Thus, for example, for printing a microarray or other microfluidic
device where reactivity is provided by hydroxyl functional groups,
it is desired that the ink composition contain non-polar
components. That is, it is desired that the ink be completely,
substantially, or predominantly comprises of non-polar materials
such as non-polar waxes and the like. For example, in embodiments,
the ink comprises from about 50 or about 60 or about 70 or about 80
to 100% by weight non-polar components such as non-polar polymers.
In embodiments, the ink can comprise from about 80 or about 90 to
about 98, about 99, about 99.09, or 100% by weight non-polar
components such as non-polar polymers, such as from about 95% to
about 99, or 100% by weight non-polar components. Furthermore, it
is desired in embodiments that the ink vehicle not include other
reactive functionalities, such as ester groups, amide, groups, acid
groups, hydroxyl groups, or the like.
[0045] In these embodiments, the above-described hydrocarbon-based
waxes, such as the POLYWAX.RTM. line of products available from
Baker Petrolite, can suitably be used for the ink vehicle. In some
embodiments, specific molecular weight cuts of such
hydrocarbon-based waxes can be used, for example, to provide more
precise average molecular weight or more narrow molecular weight
distribution or to provide more pure content of the material. For
example, a precise molecular weight cut of POLYWAX.RTM. 500 can be
used to provide substantially pure polyethylene.

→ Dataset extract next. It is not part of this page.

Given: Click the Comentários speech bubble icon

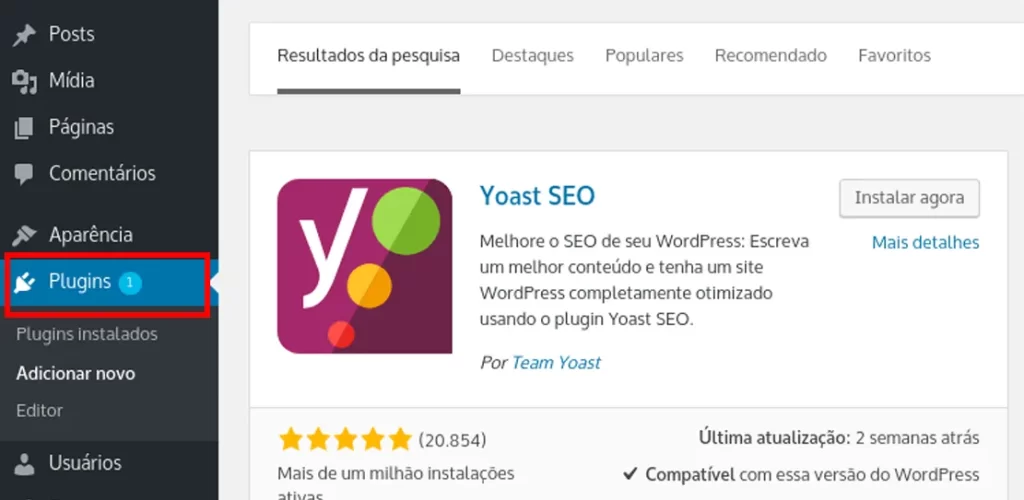Looking at the screenshot, I should tap(24, 174).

[0046] Other suitable non-polar materials may also be used for the
ink vehicle. For example, other suitable materials include
fluorinated ethylene copolymers, low molecular weight
polypropylene, branched polyolefins, and the like. Also suitable
are semi-fluorinated non-polar compounds, such as those disclosed
in P. M. Turberg and E. Bradey, "Semifluorinated hydrocarbons
Primitive surfactant molecules", J. Am. Chem. Soc. 110, 7797
(1988), the entire disclosure of which is incorporated herein by
reference. In addition, if desired, a mixture of materials can be
used so as to tailor the properties of the ink such as
hydrophobicity, viscosity, and the like.
[0047] In embodiments, one or more, such as two, three, four, or
more different non-polar materials, such as non-polar polymers, can
be used as the ink vehicle. For example, the ink vehicle can
comprise: two or more different non-polar, non-fluorinated
polymers; one or more different non-polar, non-fluorinated polymers
and one or more different non-polar, fluorinated polymers; or the
like. In still other embodiments, the non-polar polymers can be
used in combination with one or more polar materials such as one or
more polar polymers. However, when a polar material is used, it is
desired that the polar material be present in an amount of not more
than 5 wt %, or not more than 4 or not more than 3 wt %, of the ink
composition.
[0048] The ink vehicles for the phase change inks may have melting
points of from about 60 to about 150.degree. C., for example from
about 80 to about 120.degree. C. or from about 85 to about
110.degree. C., as determined by, for example, observation and
measurement on a microscope hot stage, wherein the binder material
is heated on a glass slide and observed by microscope. Higher
melting points are also acceptable, although printhead life may be
reduced at temperatures higher than 150.degree. C.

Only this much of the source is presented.